* **WHAT IS NEEDED**
The pictures in the data below are to be omitted; all else must be duplicated exactly.

* **RECORDS PROVIDED**
--- --- ---

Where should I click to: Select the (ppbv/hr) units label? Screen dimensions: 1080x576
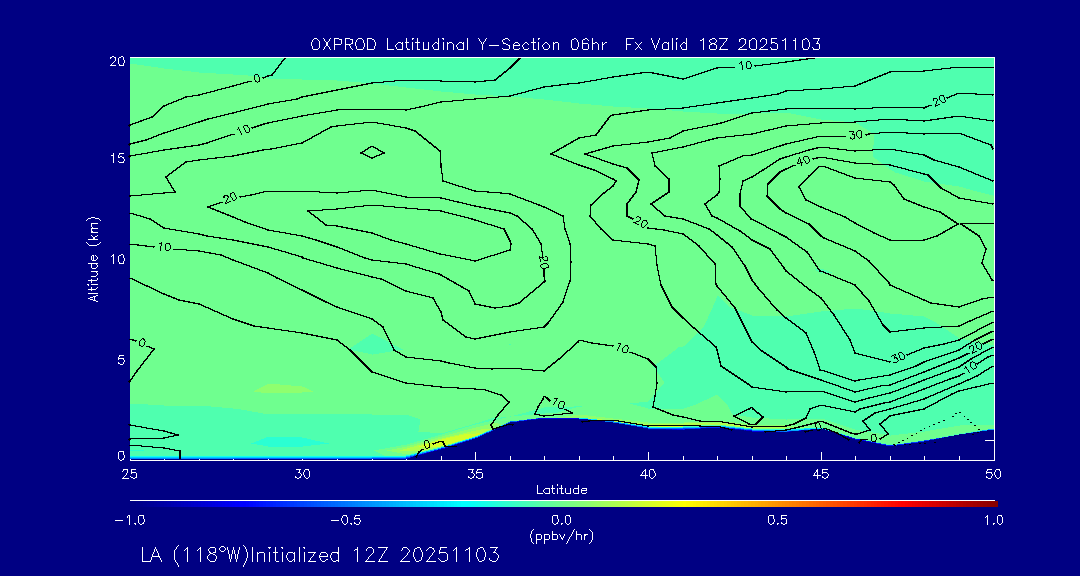[x=561, y=535]
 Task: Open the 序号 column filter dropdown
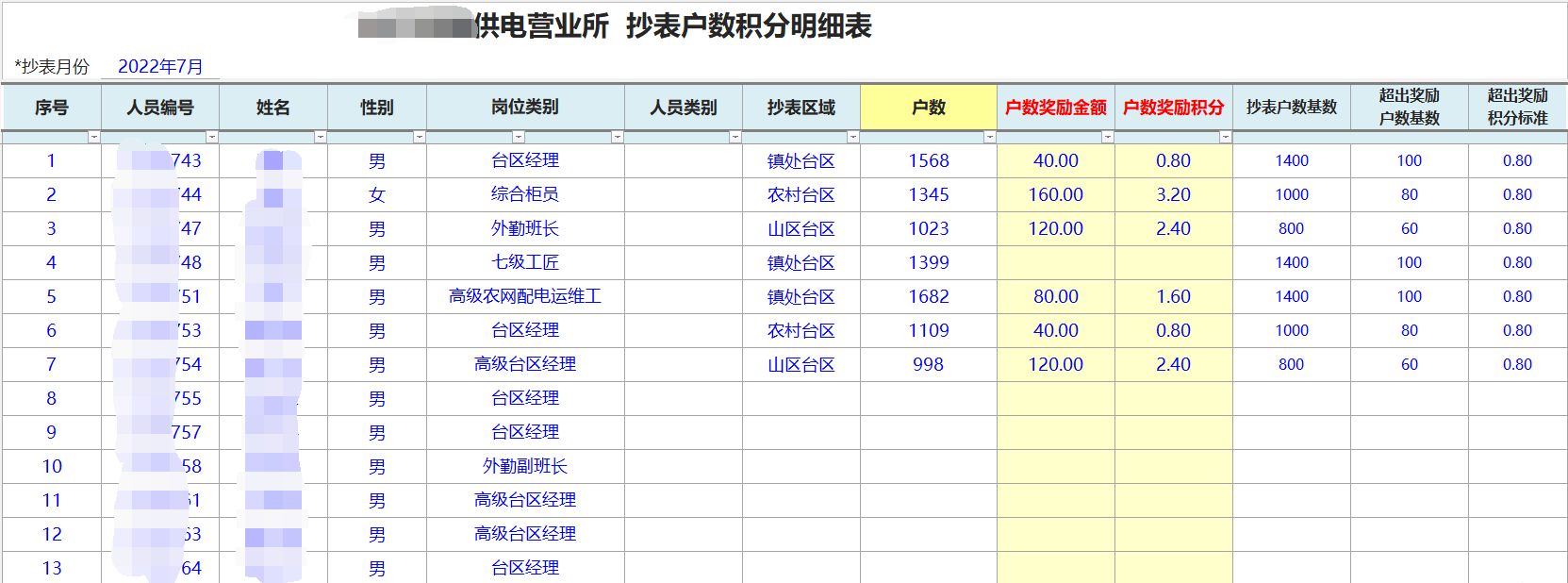pyautogui.click(x=93, y=138)
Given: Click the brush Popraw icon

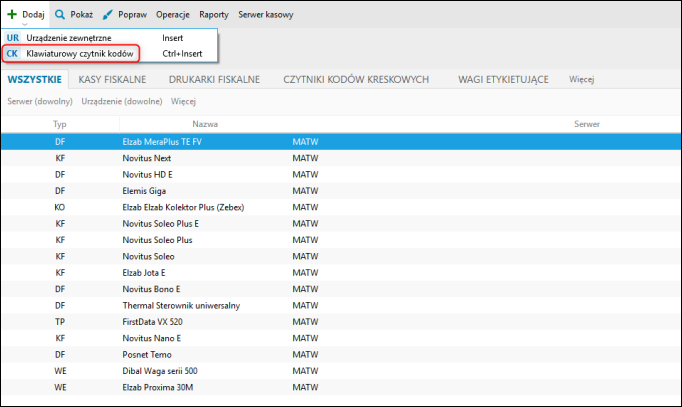Looking at the screenshot, I should coord(108,16).
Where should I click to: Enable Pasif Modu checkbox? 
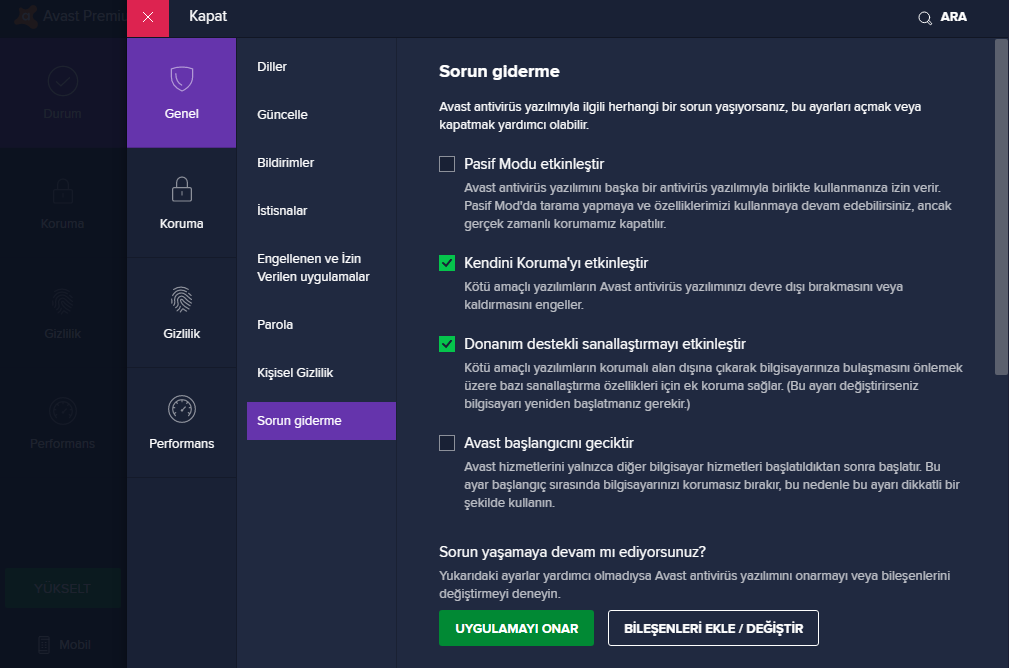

--- --- ---

* **TASK ANSWER**
Where should I click to: Select the (ppbv/hr) units label? Screen dimensions: 1080x576
[x=561, y=535]
 Task: Open the 序号 column filter dropdown
pyautogui.click(x=93, y=138)
Given: Click the brush Popraw icon

Looking at the screenshot, I should coord(108,16).
Where should I click to: Enable Pasif Modu checkbox? 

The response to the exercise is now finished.